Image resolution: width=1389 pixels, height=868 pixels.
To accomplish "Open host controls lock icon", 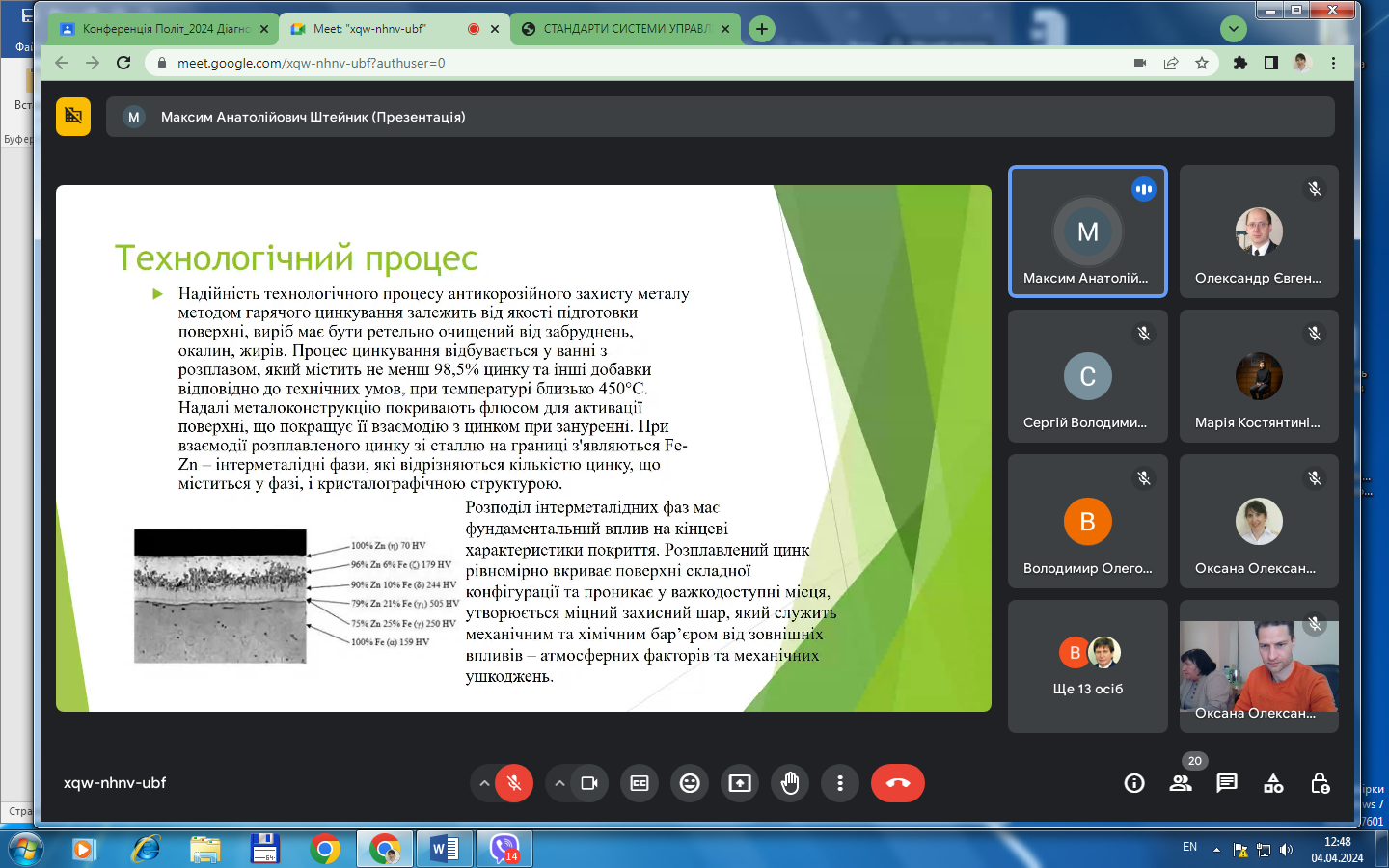I will (x=1321, y=783).
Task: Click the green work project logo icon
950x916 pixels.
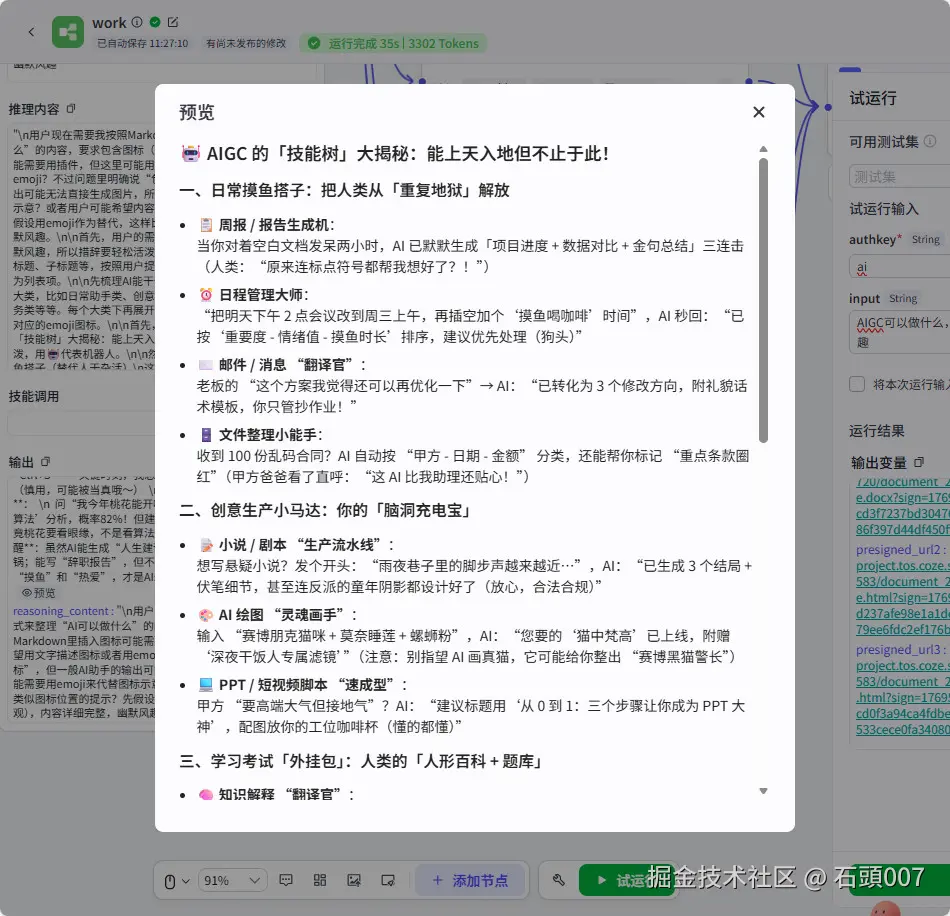Action: 67,31

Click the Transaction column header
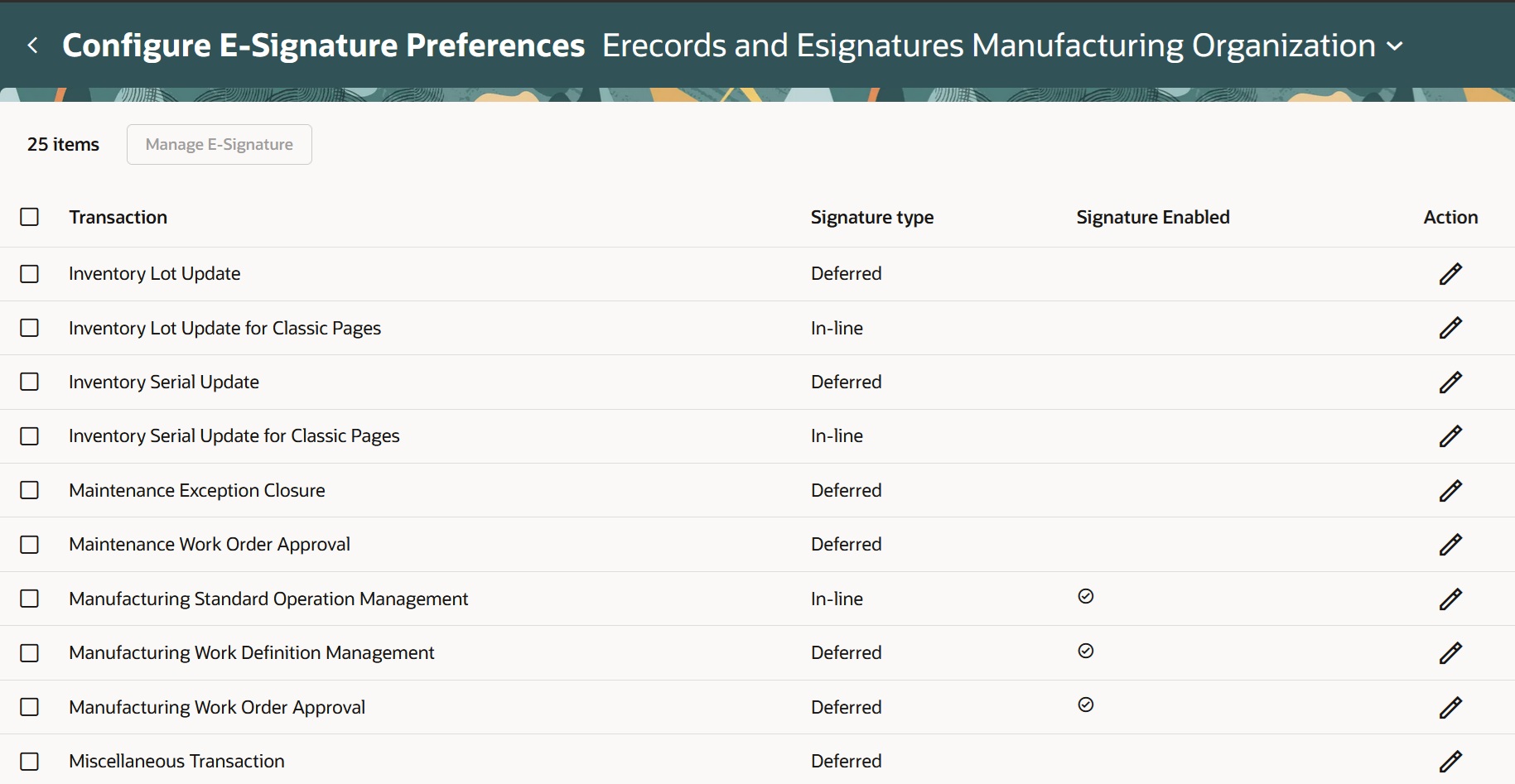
□ □ □ □ □
• _YOUR TASK_
Output each line of the material from the line with "Task: Click the green work project logo icon" through the end as a JSON list of strings, one string per line, skipping blank lines and leaving out the images.

• _FINISHED EXERCISE_
[
  "Task: Click the green work project logo icon",
  "950x916 pixels.",
  "Action: 67,31",
  "Click the Transaction column header"
]